According to Gordon Achtermann, a Virginia-based certified financial planner, you have to ask yourself these three questions and give a solid yes before you decide to start investing.

#1: Do I have an adequate emergency fund?

Take a good look at the amount of cash you can fall back on if the need arises. According to experts, it’s generally wise to build short-term savings and then invest with the extra cash you have left.

You have to also be aware that your money can fluctuate depending on the daily changes in the market. So, there is much more risk to bear than compared to a savings plan.

Adequate emergency fund varies from person to person but Achtermann provides these guidelines to determine the amount you should have:

  • 3 months of expenses: For couples with two incomes and very secure employment
  • 6 months of expenses: For couples with two incomes but less secure employment or one partner not working
  • 1 year of expenses: 1 year of expenses for one income that is less than very secure
#2: Am I committed to leaving the money in place for 2 to 5 years or longer?

investing for years

“Investing the cash in a diversified portfolio will usually yield a higher average return than leaving it in a savings account,” says Sebastian Rollén, a senior investing researcher at Betterment.
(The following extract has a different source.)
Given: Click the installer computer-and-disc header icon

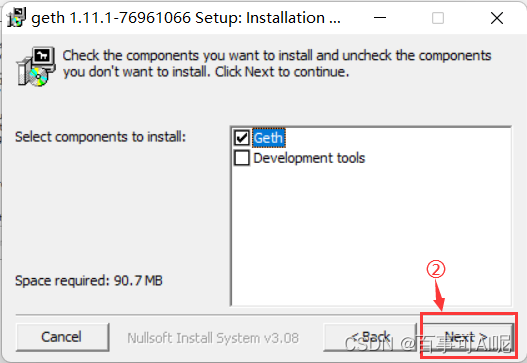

But to do so, you should be prepared for some shifts in your balance and expect your money to remain invested for more than a couple of years before you withdraw.

#3: Can I weather the ups and downs of the market?

Here, we’re talking about risks. You must be confident enough to handle the rapid and unpredictable changes in the market.

According to Scott Cole, an Alabama-based certified financial planner, what you want to avoid is having your money subject to risk when you actually need the money.

If you think you will need the money within less than two to three years, then avoid investing it. Instead, use whatever you have to build up savings that offer more security. But if you do not require the current funds in the next 10 years, then put that money in the market.

What were your answers?

At the start of this article, we mentioned that you have to give a solid yes before venturing into investments. If you’re sitting on the fence for even one of the questions stated above, then you’re clearly not 100% ready to get your head into the whole investment game.

But that doesn’t mean all hope is lost. First and foremost, focus on your savings. Without it, you will never ever get to invest. Maybe a year or two later, you can recheck your financial status and take a step into low-risk investment portfolios.